Debattenzentrum, Verlag, Kunsthalle, Museum und Archiv: Wie das Niederländische Architekturinstitut die Baukultur voranbringt.

Baukulturbau: der NAi-Komplex in Rotterdam von Jo Coenen aus Maastricht.

Kerstin Schweighöfer

Bedeutungsvoll schwenkt Karel van Kessel seinen Schlüsselbund, um dann die Tür zum Heiligsten zu öffnen: „Hier werden mehr als 1 200 Modelle aufbewahrt!“, erzählt der Chefaufseher mit ehrfürchtig gesenkter Stimme beim Betreten des Archivs. „Die blauen hier rechts aus Styropor kommen aus dem OMA-Büro, das ist typisch für Rem Koolhaas.“ Daneben macht sich der Entwurf von Bolles + Wilson für das Rotterdamer Luxor-Theater breit, „und das hier ist das Naturmuseum von Erick van Egeraat, das steht nur einen Steinwurf entfernt!

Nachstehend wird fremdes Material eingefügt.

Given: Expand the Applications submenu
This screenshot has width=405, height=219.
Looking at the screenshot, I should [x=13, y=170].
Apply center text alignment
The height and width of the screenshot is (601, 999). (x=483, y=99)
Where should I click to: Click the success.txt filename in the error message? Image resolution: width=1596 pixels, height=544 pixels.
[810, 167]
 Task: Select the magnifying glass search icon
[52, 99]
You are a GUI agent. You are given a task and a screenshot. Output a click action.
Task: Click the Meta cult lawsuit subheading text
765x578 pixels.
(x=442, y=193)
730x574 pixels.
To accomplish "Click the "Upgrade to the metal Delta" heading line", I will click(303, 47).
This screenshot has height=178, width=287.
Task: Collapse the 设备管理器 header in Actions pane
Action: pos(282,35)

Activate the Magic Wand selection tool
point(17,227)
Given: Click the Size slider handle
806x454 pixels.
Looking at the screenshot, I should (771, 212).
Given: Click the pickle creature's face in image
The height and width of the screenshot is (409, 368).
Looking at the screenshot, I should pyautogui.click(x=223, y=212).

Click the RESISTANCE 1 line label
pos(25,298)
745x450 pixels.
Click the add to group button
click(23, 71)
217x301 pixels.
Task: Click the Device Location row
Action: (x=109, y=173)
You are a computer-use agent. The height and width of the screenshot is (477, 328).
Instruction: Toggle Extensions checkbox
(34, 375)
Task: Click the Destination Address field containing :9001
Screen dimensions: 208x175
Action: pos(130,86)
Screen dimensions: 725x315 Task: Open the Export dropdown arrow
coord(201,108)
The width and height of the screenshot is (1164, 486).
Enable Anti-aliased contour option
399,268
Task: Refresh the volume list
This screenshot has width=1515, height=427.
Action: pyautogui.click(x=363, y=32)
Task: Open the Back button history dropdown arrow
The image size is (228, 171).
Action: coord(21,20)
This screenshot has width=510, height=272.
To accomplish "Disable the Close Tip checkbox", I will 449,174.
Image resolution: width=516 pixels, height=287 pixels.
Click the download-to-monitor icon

“Van Kessel spricht von den Modellen, als wären es seine Kinder. „Ich arbeite hier ja auch schon seit mehr als 15 Jahren!“, erzählt der 61-Jährige. So kennt er auch den Gebäudekomplex, in dem das Niederländische Architekturinstitut NAi seit Oktober 1993 untergebracht ist, wie seine Westentasche. Stolz wie ein Hausherr schreitet er durch die Eingangshalle. Unzählige Besucher aus dem In- und Ausland hat er im Laufe der Jahre durch das NAi geführt, um ihnen die Ausstellungssäle zu zeigen, das Auditorium, die Bibliothek mit ihren fast 40 000 Büchern und – nicht zu vergessen – die „Banane“, wie das elegant geschwungene, 200 Meter lange und elf Meter breite Archiv im Volksmund genannt wird. „Der Maastrichter Architekt Jo Coenen hat alle Funktionen in einem eigenen Gebäudeteil untergebracht“, doziert van Kessel. „Dieses Bauwerk hat ihm den Durchbruch beschert!“

Andrang: Der Rückblick auf die Hochmoderne zieht auch in Rotterdam – etwa bei der Corbusier-Ausstellung 2007.

Natürlich hat er Coenen längst persönlich getroffen: „Und auch Renzo Piano, Richard Meier oder Daniel Libeskind“, zählt er ohne falsche Bescheidenheit auf. Denn die Stars der internationalen Architekturszene kommen beim NAi regelmäßig über die Schwelle für Lesungen und Debatten oder, um Solopräsentationen ihres Œuvres zu eröffnen.

Auch nehmen sie an der Architekturbiennale teil oder an Manifestationen wie dem „Architektursymposium 2.0“ im November 2007: Damals gelang es dem NAi, die Crème de la Crème der heimischen Baumeister für einen Tag ins Rotterdamer Kongresszentrum de Doelen zu holen, um vor 1000 Zuhörern zusammen mit jungen Talenten über die Zukunft ihres Metiers zu diskutieren – angefangen bei Winy Maas von MVRDV und Francine Houben von Mecanoo über Ben van Berkel, Willem Jan Neutelings und Wiel Arets bis hin zu Altmeister Koolhaas: Der ließ Publikum und Kollegen zwar gut eineinhalb Stunden warten, aber auch er rückte an.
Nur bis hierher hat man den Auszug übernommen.